▶ _TASK INSTRUCTIONS_
Repeat everything from the line containing "Screen dimensions: 936x606" down to the end of the records, both ends included. Leave the pictures out of your answer.

▶ _SUPPLIED DATA_
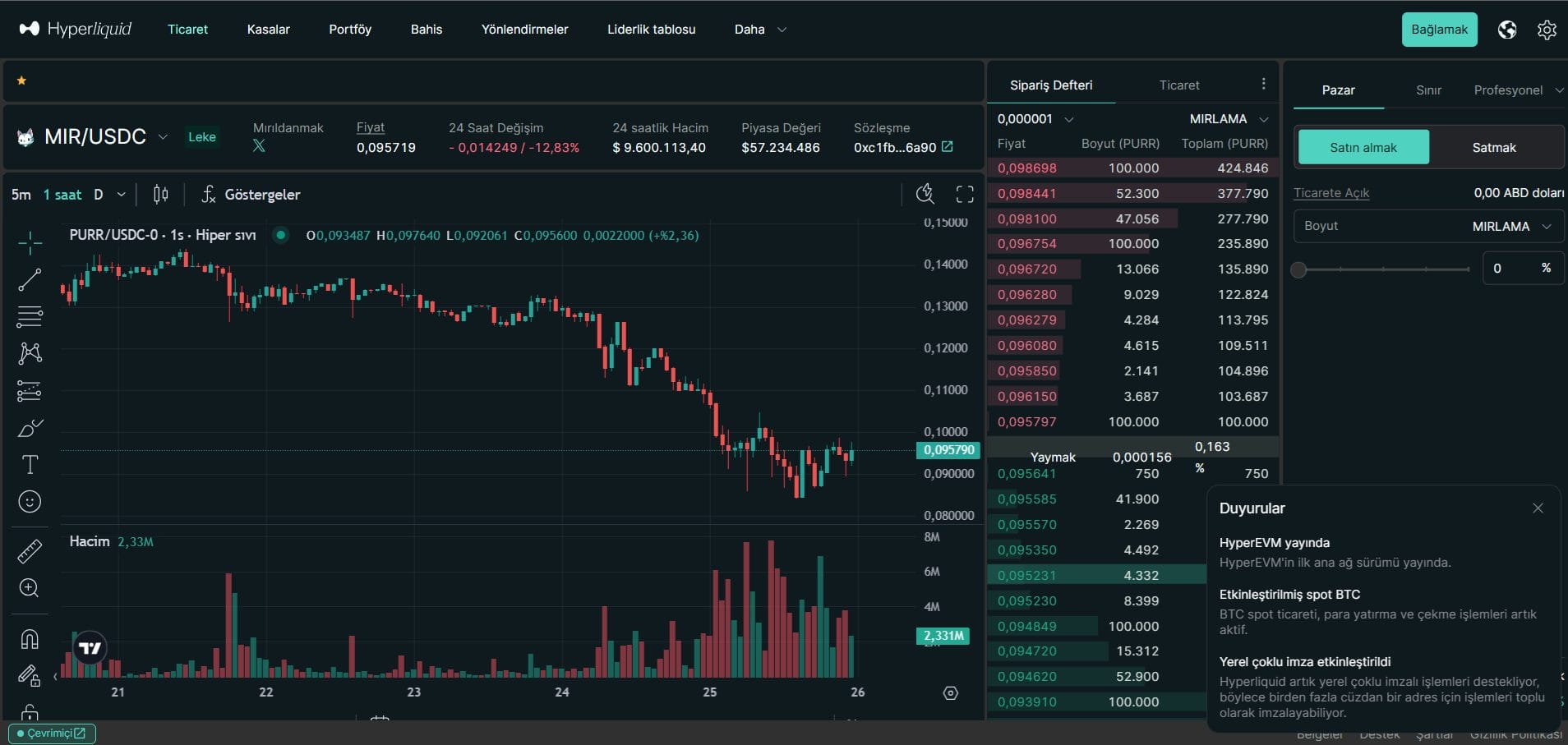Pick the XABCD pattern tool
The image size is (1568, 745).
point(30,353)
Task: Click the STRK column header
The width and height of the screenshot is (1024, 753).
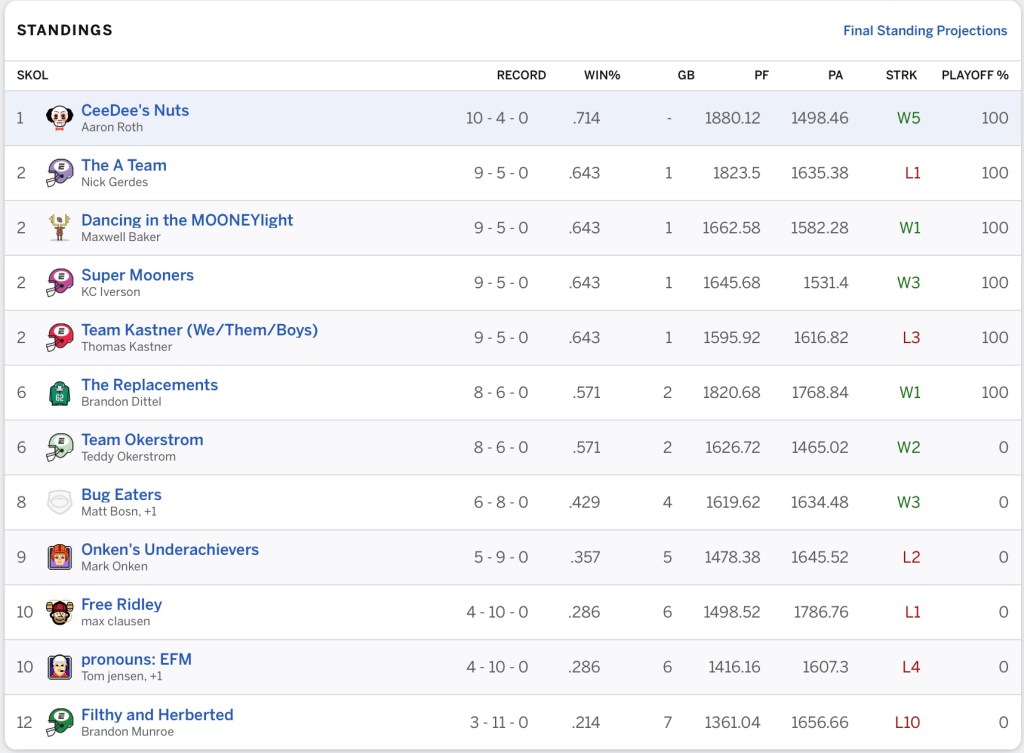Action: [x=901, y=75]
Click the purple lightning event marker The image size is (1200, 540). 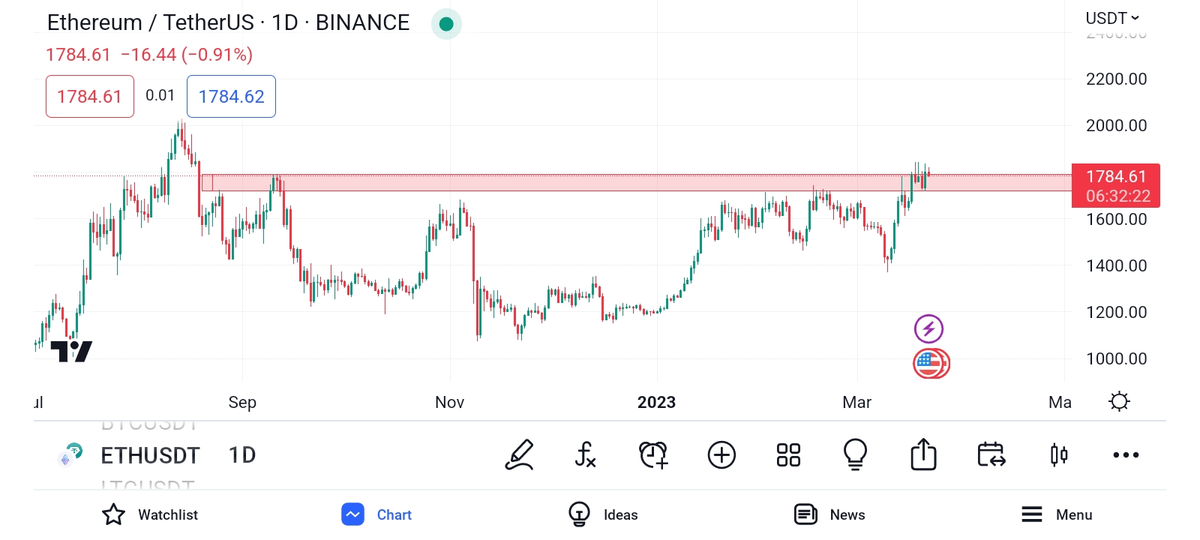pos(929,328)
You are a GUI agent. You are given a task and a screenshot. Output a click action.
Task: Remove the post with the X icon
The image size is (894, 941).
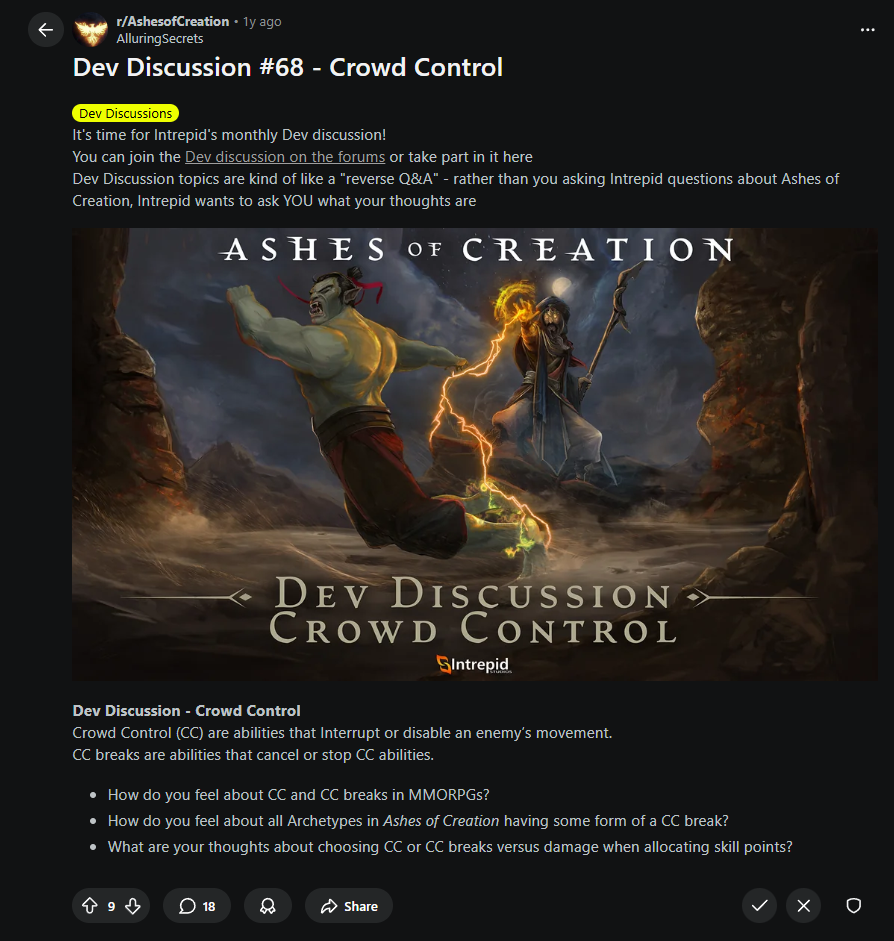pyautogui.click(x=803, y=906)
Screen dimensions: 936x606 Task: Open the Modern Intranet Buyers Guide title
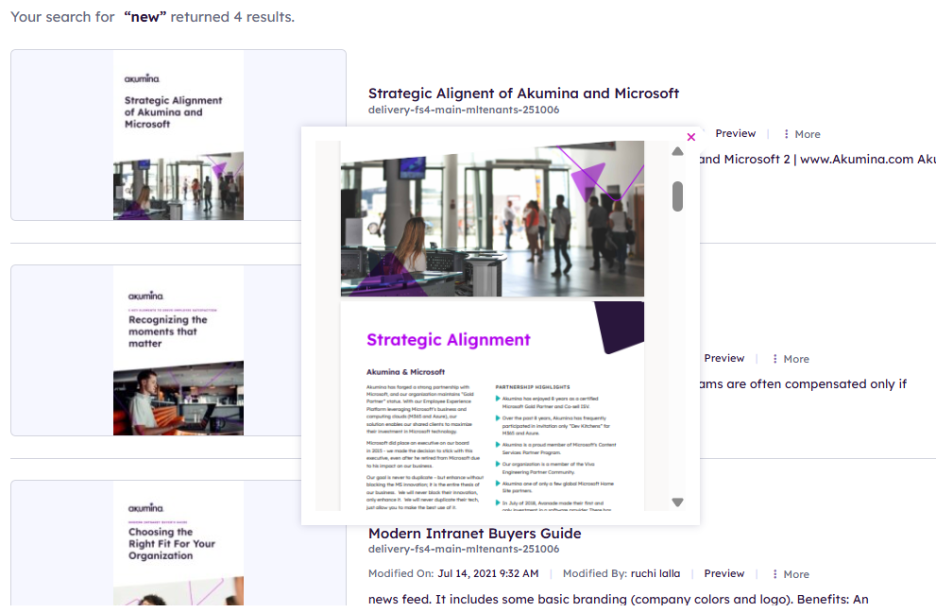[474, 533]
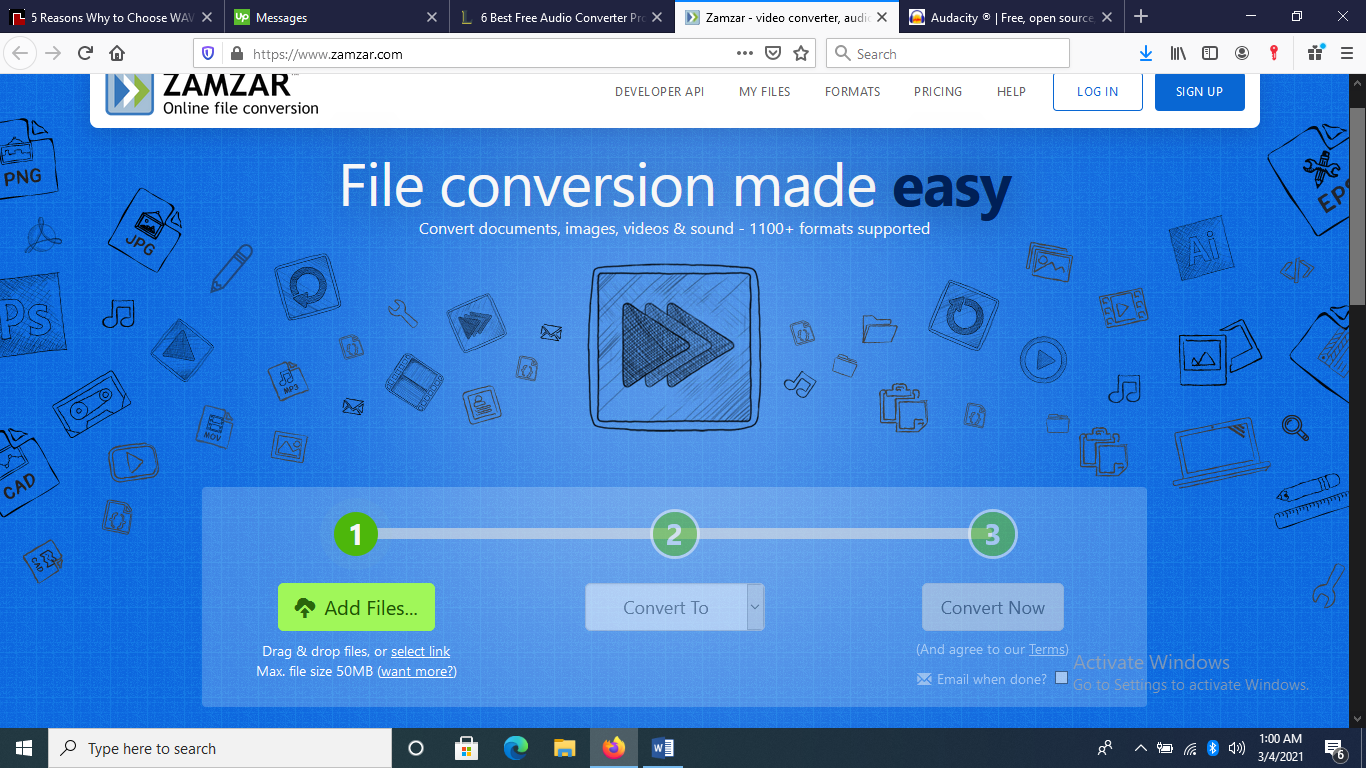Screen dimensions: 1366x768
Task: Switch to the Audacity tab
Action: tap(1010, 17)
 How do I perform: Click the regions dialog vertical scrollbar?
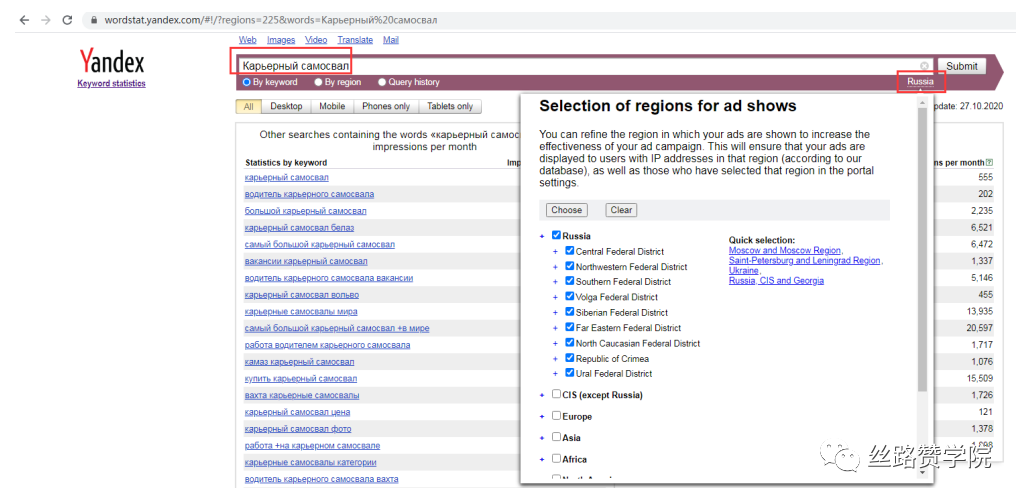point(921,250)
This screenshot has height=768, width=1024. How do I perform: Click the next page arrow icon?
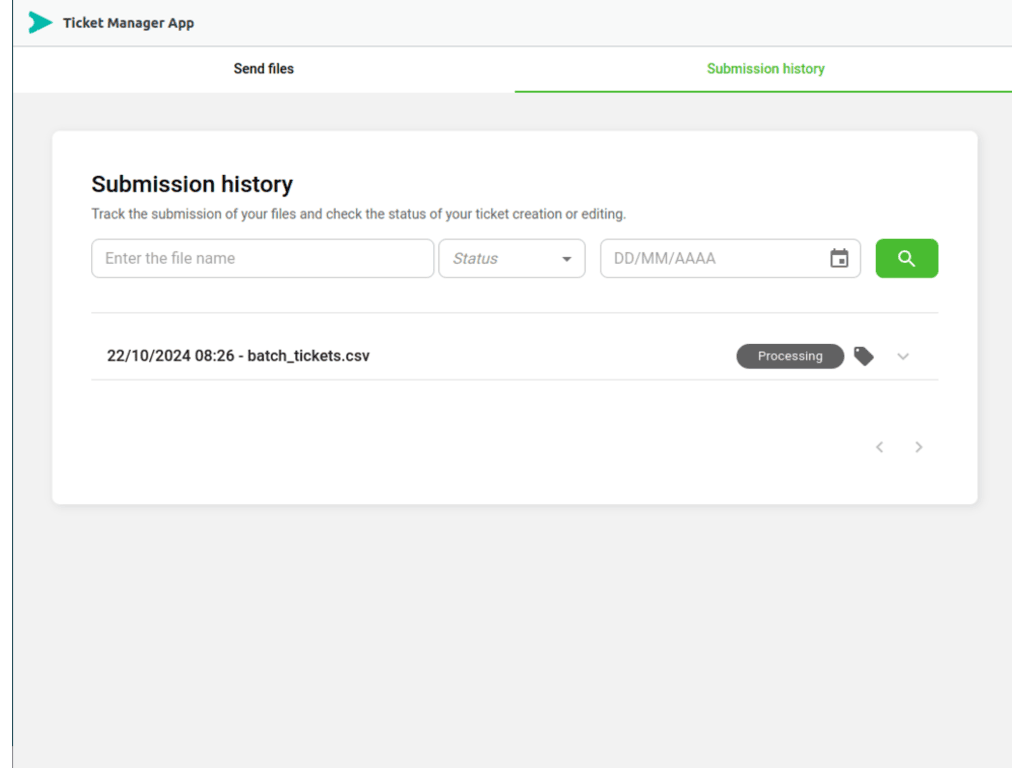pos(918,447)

▶ _RESPONSE_
Screen dimensions: 936x606 Task: Open the Modern Intranet Buyers Guide title
[474, 533]
Screen dimensions: 1366x768
Task: Switch to the Audacity tab
Action: tap(1010, 17)
 How do I perform: Click the regions dialog vertical scrollbar?
point(921,250)
This screenshot has height=768, width=1024. How do I perform: Click the next page arrow icon?
pos(918,447)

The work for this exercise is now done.